Non-Newtonian Bubble Suspensions

In this project, we will investigate the role of air entrainment on the rheology and processing of oral health products. The following tasks are planned.

Task 1 - Generation of bubble suspensions in Newtonian media. We will develop setups to introduce controlled amounts of air bubbles in liquids. Possible bubble generator setups will include microstructured membranes or microchannels connected to a pneumatic control system to generate the required amount of bubbles. We will also consider surfactants commonly used in oral healthcare products to study their effects and to increase the fraction of entrained air. Initially, the ambient fluid will be Newtonian. At a later stage of the project, we may consider non-Newtonian ambient fluids.

Task 2 - Rheology characterization. We will systematically study the theological behaviour of the mixtures from Task 1 using shear and elongational rheology tests in steady-state and transient (oscillatory) conditions. This will include flow curves, determining storage and loss moduli.

Task 3 - Details of bubble suspensions. The sizes and size distributions of the bubbles in the suspensions will be measured using imaging. We also plan to visualise the bubbles in flow either in a modified rheometer or in small channels to investigate their deformation and the relation to rheology. We will introduce the suspensions in stirred vessels or channels and measure the power requirements or pressure drop which will be related to the rheology of the suspensions. Depending on the conditions it may be possible to carry out velocity measurements in the continuous phase at various flow cases (flow in channels or in stirred vessels).

Task 4 - CFD studies. A CFD model may be developed using the rheology data from Task 2 to model the flow of bubble suspensions. Power (or pressure drop) measurements can be used for the initial validation of the CFD model.
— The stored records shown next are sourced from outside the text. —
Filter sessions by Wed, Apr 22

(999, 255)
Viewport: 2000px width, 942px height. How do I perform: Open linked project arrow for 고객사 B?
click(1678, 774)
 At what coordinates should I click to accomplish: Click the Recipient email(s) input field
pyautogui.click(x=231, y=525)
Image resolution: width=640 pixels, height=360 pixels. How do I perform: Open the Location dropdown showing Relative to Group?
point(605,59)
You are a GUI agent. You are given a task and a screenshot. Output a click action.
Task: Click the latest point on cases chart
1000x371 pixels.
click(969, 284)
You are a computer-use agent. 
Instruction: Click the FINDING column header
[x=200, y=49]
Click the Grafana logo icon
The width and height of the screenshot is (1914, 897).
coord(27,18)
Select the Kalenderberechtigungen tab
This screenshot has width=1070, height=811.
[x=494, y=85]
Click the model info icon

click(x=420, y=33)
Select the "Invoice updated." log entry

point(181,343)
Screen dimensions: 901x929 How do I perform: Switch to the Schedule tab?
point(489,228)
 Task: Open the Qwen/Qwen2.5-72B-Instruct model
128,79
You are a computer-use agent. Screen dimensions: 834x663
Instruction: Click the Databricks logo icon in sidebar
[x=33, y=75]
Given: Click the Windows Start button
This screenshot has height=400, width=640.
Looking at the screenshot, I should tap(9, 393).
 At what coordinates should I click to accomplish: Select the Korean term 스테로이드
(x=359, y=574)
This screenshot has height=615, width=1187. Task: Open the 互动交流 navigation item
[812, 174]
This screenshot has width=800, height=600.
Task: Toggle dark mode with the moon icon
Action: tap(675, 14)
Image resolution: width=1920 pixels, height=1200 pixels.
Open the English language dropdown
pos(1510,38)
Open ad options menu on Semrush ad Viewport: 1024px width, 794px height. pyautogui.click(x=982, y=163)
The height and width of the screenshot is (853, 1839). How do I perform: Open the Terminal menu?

It may be possible to validate results against the velocity measurements.

Task 5 - Suspensions in non-Newtonian media. As mentioned in Task 1, at a later stage of the project we may investigate experimentally bubble suspensions in non-Newtonian media. Rheological tests will be carried out to characterize the rheology of the suspensions, while for some systems the power requirements (or pressure drop) in stirred vessels (or channels) will be measured.